Click-target data
________________________________________
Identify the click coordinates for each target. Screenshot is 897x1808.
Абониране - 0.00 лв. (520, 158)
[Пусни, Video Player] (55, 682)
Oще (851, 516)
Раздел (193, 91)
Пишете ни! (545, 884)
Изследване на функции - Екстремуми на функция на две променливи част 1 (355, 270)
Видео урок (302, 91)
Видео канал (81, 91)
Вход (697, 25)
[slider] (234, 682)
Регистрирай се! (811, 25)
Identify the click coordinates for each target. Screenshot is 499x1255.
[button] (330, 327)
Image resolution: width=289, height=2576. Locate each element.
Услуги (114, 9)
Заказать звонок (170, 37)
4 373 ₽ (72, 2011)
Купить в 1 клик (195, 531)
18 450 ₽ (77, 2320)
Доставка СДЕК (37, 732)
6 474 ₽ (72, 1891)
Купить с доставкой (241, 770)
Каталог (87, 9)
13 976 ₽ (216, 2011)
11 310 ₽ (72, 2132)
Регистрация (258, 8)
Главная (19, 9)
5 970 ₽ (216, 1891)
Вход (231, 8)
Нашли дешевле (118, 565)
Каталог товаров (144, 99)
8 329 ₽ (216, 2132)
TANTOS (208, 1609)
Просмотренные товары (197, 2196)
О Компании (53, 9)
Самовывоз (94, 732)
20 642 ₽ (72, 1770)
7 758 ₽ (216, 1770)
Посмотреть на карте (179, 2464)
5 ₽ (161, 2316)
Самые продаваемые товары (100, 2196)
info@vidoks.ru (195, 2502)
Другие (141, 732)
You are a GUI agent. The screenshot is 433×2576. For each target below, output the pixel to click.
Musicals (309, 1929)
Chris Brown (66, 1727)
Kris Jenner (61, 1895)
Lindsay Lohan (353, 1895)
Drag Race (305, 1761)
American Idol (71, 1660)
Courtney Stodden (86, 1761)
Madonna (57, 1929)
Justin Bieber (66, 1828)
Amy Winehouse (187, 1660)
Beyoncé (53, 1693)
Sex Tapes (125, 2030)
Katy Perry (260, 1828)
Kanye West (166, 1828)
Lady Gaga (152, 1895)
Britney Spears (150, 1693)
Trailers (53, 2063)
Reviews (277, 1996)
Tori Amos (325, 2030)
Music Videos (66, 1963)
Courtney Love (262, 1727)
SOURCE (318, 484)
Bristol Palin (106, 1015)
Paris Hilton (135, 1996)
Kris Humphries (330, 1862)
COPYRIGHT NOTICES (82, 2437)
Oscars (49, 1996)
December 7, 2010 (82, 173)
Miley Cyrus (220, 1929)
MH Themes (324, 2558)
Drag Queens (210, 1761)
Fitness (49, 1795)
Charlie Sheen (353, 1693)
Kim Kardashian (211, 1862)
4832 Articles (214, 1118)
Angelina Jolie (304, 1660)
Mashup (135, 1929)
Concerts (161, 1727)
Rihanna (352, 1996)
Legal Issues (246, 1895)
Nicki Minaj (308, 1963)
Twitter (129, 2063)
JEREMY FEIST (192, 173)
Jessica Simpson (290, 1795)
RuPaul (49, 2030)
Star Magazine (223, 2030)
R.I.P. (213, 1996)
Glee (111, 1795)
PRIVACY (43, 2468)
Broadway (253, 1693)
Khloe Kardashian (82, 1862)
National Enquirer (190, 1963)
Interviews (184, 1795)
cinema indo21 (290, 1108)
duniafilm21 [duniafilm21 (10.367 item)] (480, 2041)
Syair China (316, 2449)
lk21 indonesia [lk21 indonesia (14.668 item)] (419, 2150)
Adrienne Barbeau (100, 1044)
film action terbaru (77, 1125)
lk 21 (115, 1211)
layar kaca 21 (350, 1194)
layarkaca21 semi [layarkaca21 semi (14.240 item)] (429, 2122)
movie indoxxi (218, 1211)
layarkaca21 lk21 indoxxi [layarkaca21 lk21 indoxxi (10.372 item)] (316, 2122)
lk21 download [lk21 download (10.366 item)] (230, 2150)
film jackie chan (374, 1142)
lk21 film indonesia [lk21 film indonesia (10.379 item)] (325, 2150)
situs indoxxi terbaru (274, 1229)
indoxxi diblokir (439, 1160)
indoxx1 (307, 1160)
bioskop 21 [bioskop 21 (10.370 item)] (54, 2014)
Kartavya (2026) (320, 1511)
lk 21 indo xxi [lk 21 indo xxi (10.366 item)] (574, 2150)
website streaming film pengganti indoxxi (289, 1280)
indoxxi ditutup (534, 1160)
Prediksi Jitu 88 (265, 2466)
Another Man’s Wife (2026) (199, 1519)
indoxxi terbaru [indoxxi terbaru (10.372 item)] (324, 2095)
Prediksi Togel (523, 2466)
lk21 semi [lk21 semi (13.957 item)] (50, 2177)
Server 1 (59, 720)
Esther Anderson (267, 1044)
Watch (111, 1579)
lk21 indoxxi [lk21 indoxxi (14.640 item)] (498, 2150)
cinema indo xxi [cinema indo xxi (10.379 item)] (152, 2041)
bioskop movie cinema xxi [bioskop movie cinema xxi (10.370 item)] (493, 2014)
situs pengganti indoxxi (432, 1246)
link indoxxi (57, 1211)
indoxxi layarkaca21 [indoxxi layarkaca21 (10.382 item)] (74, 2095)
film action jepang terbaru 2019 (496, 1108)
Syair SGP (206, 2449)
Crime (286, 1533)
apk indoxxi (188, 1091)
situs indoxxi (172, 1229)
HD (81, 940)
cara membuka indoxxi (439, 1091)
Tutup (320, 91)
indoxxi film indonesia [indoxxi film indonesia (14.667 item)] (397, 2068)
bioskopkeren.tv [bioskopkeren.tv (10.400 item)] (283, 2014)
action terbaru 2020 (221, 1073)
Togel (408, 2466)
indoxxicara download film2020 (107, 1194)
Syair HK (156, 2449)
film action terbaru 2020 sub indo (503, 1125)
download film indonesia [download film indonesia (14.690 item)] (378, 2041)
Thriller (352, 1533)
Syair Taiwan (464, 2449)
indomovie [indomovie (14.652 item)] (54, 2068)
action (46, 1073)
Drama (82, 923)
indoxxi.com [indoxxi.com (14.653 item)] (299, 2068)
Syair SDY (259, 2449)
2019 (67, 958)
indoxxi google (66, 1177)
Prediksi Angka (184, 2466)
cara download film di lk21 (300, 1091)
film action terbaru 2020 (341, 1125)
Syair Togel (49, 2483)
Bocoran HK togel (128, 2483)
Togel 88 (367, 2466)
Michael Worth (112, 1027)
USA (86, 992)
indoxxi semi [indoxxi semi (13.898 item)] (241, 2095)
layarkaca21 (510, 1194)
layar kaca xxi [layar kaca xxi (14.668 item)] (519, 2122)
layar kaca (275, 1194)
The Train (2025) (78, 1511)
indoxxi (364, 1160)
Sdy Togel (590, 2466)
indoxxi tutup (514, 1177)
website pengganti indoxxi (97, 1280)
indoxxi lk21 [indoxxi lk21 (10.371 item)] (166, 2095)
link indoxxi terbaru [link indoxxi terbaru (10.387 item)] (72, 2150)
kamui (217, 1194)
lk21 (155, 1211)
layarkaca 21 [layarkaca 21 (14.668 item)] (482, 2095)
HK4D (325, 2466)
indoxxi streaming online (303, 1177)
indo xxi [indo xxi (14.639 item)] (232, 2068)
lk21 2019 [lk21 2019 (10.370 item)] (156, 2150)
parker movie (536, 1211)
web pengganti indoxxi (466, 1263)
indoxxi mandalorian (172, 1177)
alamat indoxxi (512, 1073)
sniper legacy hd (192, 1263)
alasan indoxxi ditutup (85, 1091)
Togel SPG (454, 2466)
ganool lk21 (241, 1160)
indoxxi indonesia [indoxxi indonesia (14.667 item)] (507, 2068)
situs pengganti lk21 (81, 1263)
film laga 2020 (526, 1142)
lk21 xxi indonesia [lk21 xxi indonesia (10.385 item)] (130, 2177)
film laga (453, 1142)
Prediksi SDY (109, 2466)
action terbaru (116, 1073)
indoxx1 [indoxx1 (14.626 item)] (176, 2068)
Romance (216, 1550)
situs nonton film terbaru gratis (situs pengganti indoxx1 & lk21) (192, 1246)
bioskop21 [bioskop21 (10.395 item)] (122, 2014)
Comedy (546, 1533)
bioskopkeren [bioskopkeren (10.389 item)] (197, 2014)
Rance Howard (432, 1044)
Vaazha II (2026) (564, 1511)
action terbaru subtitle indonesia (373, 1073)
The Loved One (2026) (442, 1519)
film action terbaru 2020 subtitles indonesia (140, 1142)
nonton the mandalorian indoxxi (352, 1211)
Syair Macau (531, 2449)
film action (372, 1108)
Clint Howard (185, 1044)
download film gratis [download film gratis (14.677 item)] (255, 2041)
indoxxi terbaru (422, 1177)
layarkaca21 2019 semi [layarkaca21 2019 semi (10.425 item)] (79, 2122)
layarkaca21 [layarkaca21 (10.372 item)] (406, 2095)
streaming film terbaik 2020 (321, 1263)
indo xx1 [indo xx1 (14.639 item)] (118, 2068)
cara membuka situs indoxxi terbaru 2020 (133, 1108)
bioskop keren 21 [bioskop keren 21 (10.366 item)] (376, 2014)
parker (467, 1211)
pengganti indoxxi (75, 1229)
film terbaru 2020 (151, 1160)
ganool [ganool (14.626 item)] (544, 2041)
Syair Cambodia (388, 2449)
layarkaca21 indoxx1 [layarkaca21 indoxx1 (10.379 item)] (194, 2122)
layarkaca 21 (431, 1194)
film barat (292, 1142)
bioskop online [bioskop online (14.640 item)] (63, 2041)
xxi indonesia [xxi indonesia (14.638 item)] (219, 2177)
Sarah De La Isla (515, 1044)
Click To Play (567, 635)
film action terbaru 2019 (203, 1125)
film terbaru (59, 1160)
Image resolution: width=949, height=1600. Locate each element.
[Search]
________________________________________
## What to do
Add 110 to each coordinate in the answers, and write out every line from the line with "13 976 ₽ (216, 2011)" to the line with "Beyoncé (53, 1693)", both included. Leave all other text on those lines as it is.

## Worked solution
13 976 ₽ (326, 2121)
11 310 ₽ (182, 2242)
Регистрация (368, 118)
Главная (129, 119)
5 970 ₽ (326, 2001)
Вход (341, 118)
Нашли дешевле (228, 675)
Каталог товаров (254, 209)
8 329 ₽ (326, 2242)
TANTOS (318, 1719)
Просмотренные товары (307, 2306)
О Компании (163, 119)
Самовывоз (204, 842)
20 642 ₽ (182, 1880)
7 758 ₽ (326, 1880)
Посмотреть на карте (289, 2574)
5 ₽ (271, 2426)
Самые продаваемые товары (210, 2306)
info@vidoks.ru (305, 2612)
Другие (251, 842)
You are a GUI agent. The screenshot is 433×2576. For each target below, output the pixel to click.
Musicals (419, 2039)
Chris Brown (176, 1837)
Kris Jenner (171, 2005)
Lindsay Lohan (463, 2005)
Drag Race (415, 1871)
American Idol (181, 1770)
Courtney Stodden (196, 1871)
Madonna (167, 2039)
Justin Bieber (176, 1938)
Amy Winehouse (297, 1770)
Beyoncé (163, 1803)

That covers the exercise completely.